I spent some idle time playing video games in my room. My room was right next to the drawing-room. My parents invited many guests over, handing decorated envelopes containing our wedding invitations. The walls in our house were thin. During conversations with guests over tea, on more than one occasion, I heard extended family members saying, bocha biye kortesey? (He’s marrying a flat nose?) with tones of disbelief.
After we married, Min-Seo and I went back to the US. We would visit Bangladesh once every two years. During those trips, I loved catching up with old friends. Min-Seo had a great time meeting old high-school friends and their wives. We had many conversations devoid of even a hint of casual racism. It was when I was with aunties and uncles that Min-Seo’s race became a conversation topic. It didn’t irk her as much as it irked me. She didn’t understand Bangla. I did, and no matter how much I tried to hide my feelings, I saw Min-Seo see through me.
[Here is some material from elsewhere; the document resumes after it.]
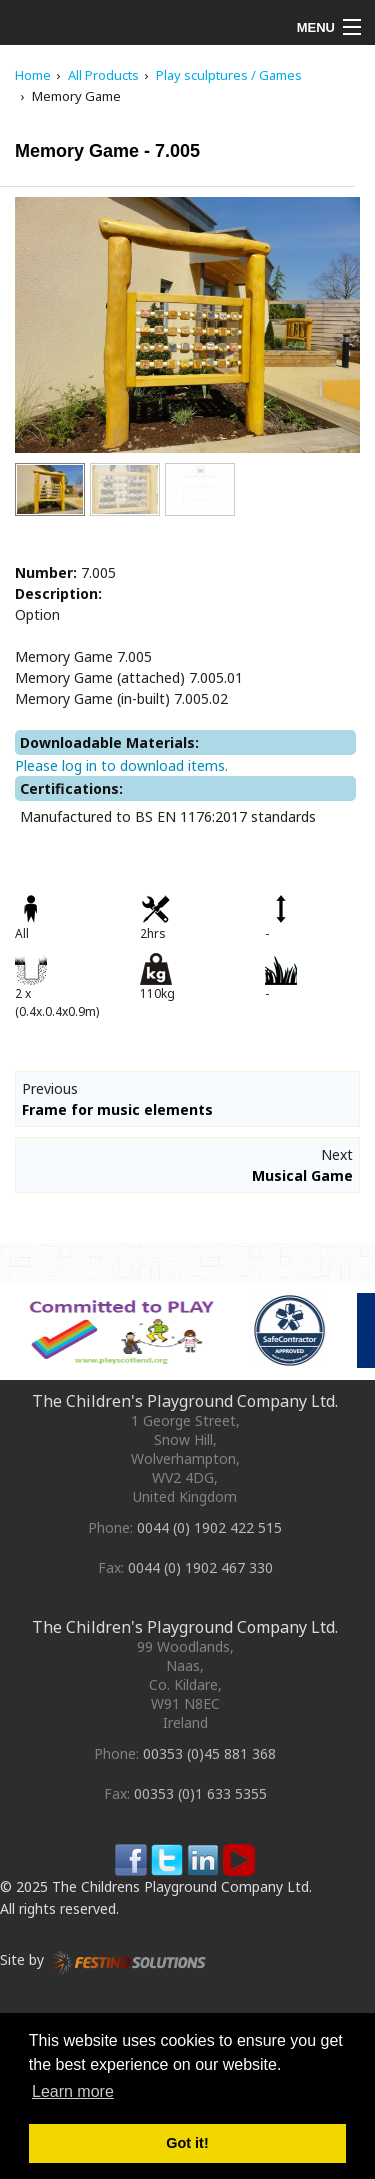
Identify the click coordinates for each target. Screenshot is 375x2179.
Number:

She could tell I was deeply embarrassed by my family’s ignorance.
Min Seo and I have been married for seven years now. Granted, there were many differences between Min-Seo and me that came to light only after we were married. One small example is that Min-Seo hates it when I wear shoes into the house. She’s a self-proclaimed germophobe, but she also admits that this insecurity comes from her Korean upbringing, wherein it is very common for guests to leave their shoes outside before entering a home. I complied with this rule during the first few months after our marriage, but over time, I found it very annoying, and I stopped listening to her. I hated walking barefoot on our cold tiled floor. As you might have already guessed, this small insignificant thing became a heated argument. I decided to give her this one and now I wear socks in the house. There were more instances of cultural disagreements, but overall we have managed to look past those and have managed to keep our marriage going strong.
My mother is more comfortable around Min-Seo, but she still feels like I made a mistake by marrying someone, as she puts it, outside our culture. I do understand why she would feel this way. Min-Seo and I sometimes argue about which religion we should push our kids towards. Even though I am not a practicing Muslim, I would like my children to know more about Islam. Min-Seo is Catholic. She doesn’t practice either but she feels that her connection with Jesus should be something she passes on. My mother stresses that my children, should be Muslim, and because of Min-Seo’s views on religion, she has developed a soft resentment towards her.
I care about what my mother thinks. I totally do not care about what extended family members think. However, I do know that those distant aunties and uncles are in her ear and influence how she thinks. In fact, this is probably a greater reflection of how Bengali parents think, especially those who had the 80s and 90s babies. It’s unfortunate that they feel angst towards my Korean wife, a feeling bred through a long-overlooked societal ignorance towards East Asians.